### [Task details]
Take the material below and output exactly the run of lines from the one containing "Select the 22/05" down to the one containing "1280x720 pixels. At", with both included.

### [Given data]
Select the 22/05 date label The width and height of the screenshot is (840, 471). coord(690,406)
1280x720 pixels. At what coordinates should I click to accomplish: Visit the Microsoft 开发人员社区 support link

* * *

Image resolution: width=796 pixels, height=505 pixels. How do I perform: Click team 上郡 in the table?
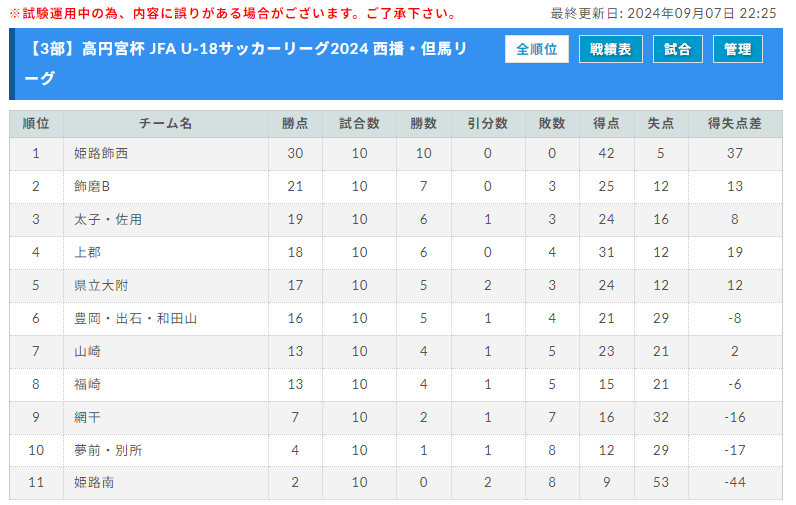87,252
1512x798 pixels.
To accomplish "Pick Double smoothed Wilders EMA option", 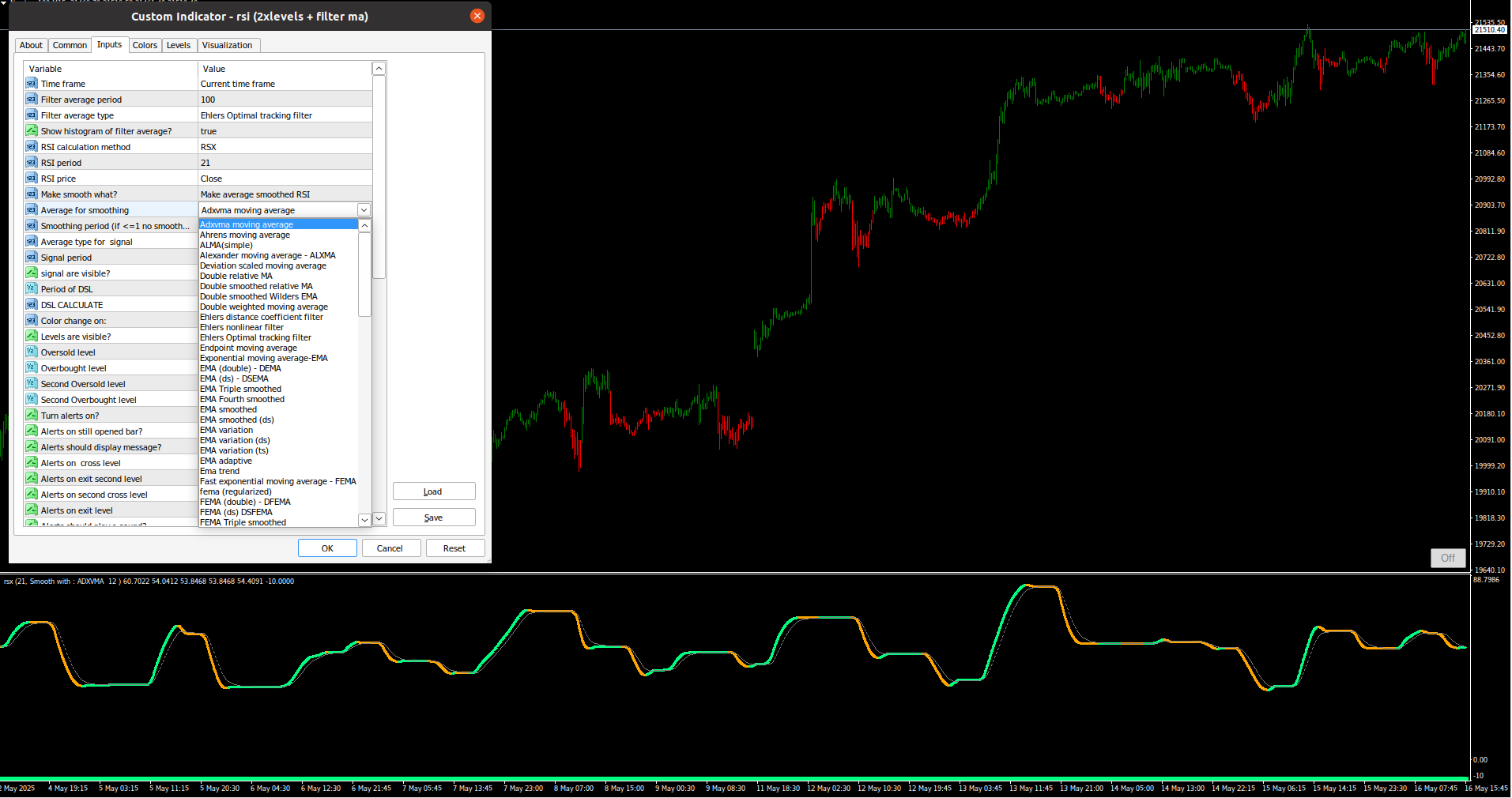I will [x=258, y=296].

--

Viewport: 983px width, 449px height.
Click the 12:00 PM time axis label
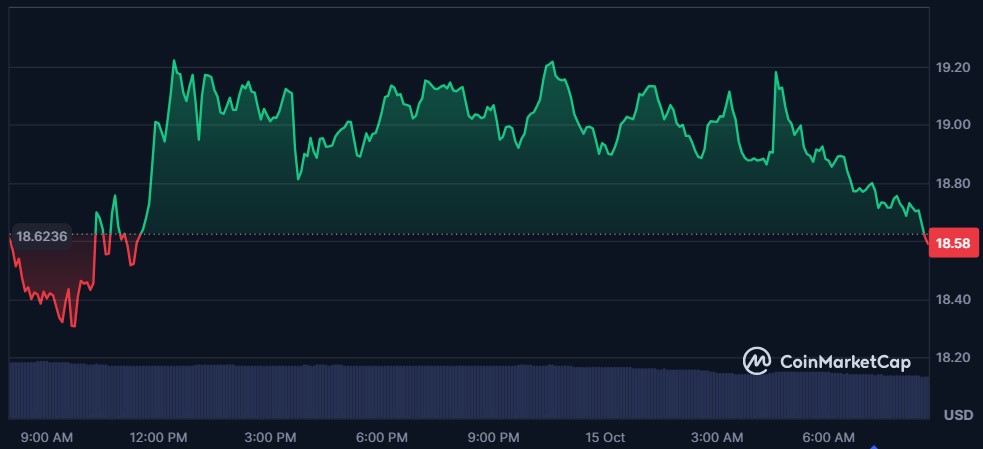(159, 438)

### [Task output]
Select the 22/05 date label The width and height of the screenshot is (840, 471). coord(690,406)
1280x720 pixels. At what coordinates should I click to accomplish: Visit the Microsoft 开发人员社区 support link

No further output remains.